Сююмбике Давлет-Кильдеева
Певица, блогер, специалистка по связям с общественностью, ведущая тренингов по продвижению в социальных сетях.
Татуировка как способ пережить утрату

Тридцать первый год моей жизни выдался непростым. Переживая потерю близкого человека, я завалила себе работой, чтобы отвлечься. Трудилась одновременно в трех больших проектах, по выходным читала лекции, писала тексты, завела свой канал. Параллельно я давала концерты в клубах, записывала песню на студии и снимала клип. Я хотела, чтобы у меня не осталось ни времени, ни сил на горевание и скорбь. Я достигла в этом определенного успеха, но в итоге уволилась в никуда и сделала себе татуировку.

На первый взгляд это может показаться подростковым бунтом, но размышляя о причинах и последствиях, я поняла: как обычно, все не то, чем кажется. И мои поступки — это не кризис среднего возраста, не истерика, а принятие и познание себя, своего пути и осознания себя частью всего человечества. А казалось бы, всего лишь татуировка.

Принятие

Меня зовут Сююмбике. «Для друзей — просто Сима», как говорил тот самый человек, которого больше нет. Просто, да не очень: я много лет стеснялась и своего имени, и своей фамилии, и в целом своих корней и национальности. Поэтому для всех, да и для себя тоже, я просто Сима.

Меня назвали в честь бабушки. Ее — в честь казанской царицы Сююмбике, первой женщины-правительницы в исламском мире. По легенде, когда Иван Грозный брал Казань, Сююмбике, не желавшая идти замуж за русского царя, бросилась с башни, превратилась в птицу и улетела. На самом деле ее сослали в глухую татарскую деревню, где она прожила долгую жизнь, но падающая башня в Казани с тех пор носит ее имя. Моя бабушка тоже жила долго, ровно до тех пор, пока не забралась на свою башню, а точнее, не вышла на балкон, с которого она бросилась и разбилась насмерть, птицей, увы, не обернувшись.

Когда я думала, что набить, то сразу поняла, что это будет башня. Это словно моя графическая подпись — в этом символе заключено мое имя, история моей семьи и моего народа, с которым я не привыкла себя соотносить. Но мои привычки не меняют того, что я татарка, я из Казани. Изменить эти факты не в моих силах, нравится мне это или нет. Их остается только принять.

Библейский запрет на тату как раз и был связан с языческой традицией наносить себе ритуальные раны, скорбя по умершим

Однажды в баре нетрезвая и неизвестная мне женщина сказала: «Господи, как же меня бесит, что все тебя любят. Ну почему?» Ответ прост: Сююмбике с тюркского переводится как «любимая женщина». Принять это все-таки не так сложно, как мне казалось.

__Исходные данные__:
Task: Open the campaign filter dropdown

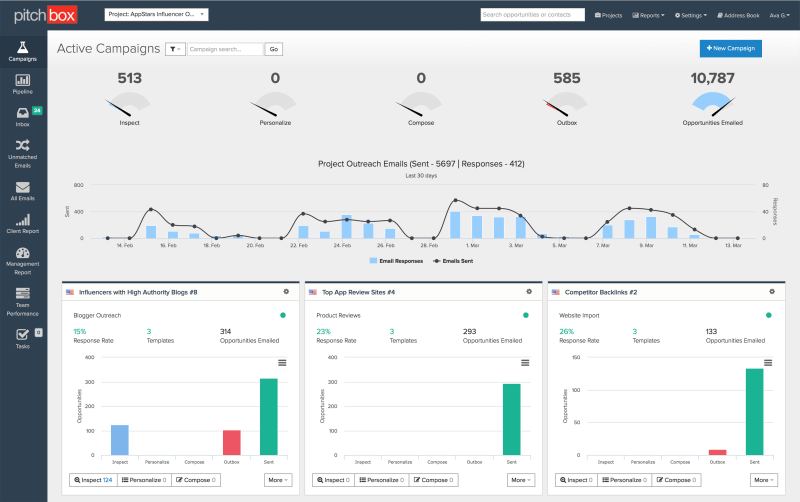Action: [x=175, y=49]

__Поставленная задача__:
Объясните по выбранному фрагменту, почему для татуировки автор выбрала именно башню.

__Ожидаемый ответ__:
Башня для автора — словно графическая подпись: в этом символе заключены её имя, история её семьи и её народа. Падающая башня в Казани носит имя царицы Сююмбике, в честь которой назвали бабушку автора, а в честь бабушки — её саму.